BRIEF:
Starting at the line with "Screen dimensions: 1082x629" and going on through the line with "Open the Video Merger icon", reproduce each line in the records below exactly and nothing more.

-- DATA RECORDS follows --

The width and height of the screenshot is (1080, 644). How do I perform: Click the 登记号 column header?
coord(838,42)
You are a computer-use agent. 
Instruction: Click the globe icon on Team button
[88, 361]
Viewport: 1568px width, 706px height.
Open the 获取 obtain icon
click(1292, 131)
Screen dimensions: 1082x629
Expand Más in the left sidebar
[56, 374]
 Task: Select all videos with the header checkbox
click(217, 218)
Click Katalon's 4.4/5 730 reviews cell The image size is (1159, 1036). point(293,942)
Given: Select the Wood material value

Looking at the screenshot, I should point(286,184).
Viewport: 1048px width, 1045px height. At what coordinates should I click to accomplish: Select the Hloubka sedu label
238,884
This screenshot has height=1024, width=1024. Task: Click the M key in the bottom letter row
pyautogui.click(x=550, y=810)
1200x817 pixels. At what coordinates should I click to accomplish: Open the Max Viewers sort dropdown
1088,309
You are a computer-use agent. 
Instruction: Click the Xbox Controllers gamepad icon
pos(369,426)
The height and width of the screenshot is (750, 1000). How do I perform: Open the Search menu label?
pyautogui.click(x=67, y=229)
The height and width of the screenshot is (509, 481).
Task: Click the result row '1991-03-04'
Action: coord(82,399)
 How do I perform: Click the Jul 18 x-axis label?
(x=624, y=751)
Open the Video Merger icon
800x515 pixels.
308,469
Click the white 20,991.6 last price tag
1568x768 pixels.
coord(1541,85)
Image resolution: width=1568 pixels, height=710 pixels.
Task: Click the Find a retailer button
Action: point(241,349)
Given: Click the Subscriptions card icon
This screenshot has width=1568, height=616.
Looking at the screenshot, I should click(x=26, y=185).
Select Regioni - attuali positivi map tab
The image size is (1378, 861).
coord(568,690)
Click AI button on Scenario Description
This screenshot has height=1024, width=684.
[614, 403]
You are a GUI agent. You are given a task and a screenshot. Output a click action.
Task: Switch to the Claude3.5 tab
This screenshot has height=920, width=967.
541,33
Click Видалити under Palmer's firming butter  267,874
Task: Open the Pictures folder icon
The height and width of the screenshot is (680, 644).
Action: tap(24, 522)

-- DATA RECORDS concluded --

ANSWER:
Screen dimensions: 1082x629
Expand Más in the left sidebar
[56, 374]
 Task: Select all videos with the header checkbox
click(217, 218)
Click Katalon's 4.4/5 730 reviews cell The image size is (1159, 1036). point(293,942)
Given: Select the Wood material value

Looking at the screenshot, I should point(286,184).
Viewport: 1048px width, 1045px height. At what coordinates should I click to accomplish: Select the Hloubka sedu label
238,884
This screenshot has height=1024, width=1024. Task: Click the M key in the bottom letter row
pyautogui.click(x=550, y=810)
1200x817 pixels. At what coordinates should I click to accomplish: Open the Max Viewers sort dropdown
1088,309
You are a computer-use agent. 
Instruction: Click the Xbox Controllers gamepad icon
pos(369,426)
The height and width of the screenshot is (750, 1000). How do I perform: Open the Search menu label?
pyautogui.click(x=67, y=229)
The height and width of the screenshot is (509, 481).
Task: Click the result row '1991-03-04'
Action: coord(82,399)
 How do I perform: Click the Jul 18 x-axis label?
(x=624, y=751)
Open the Video Merger icon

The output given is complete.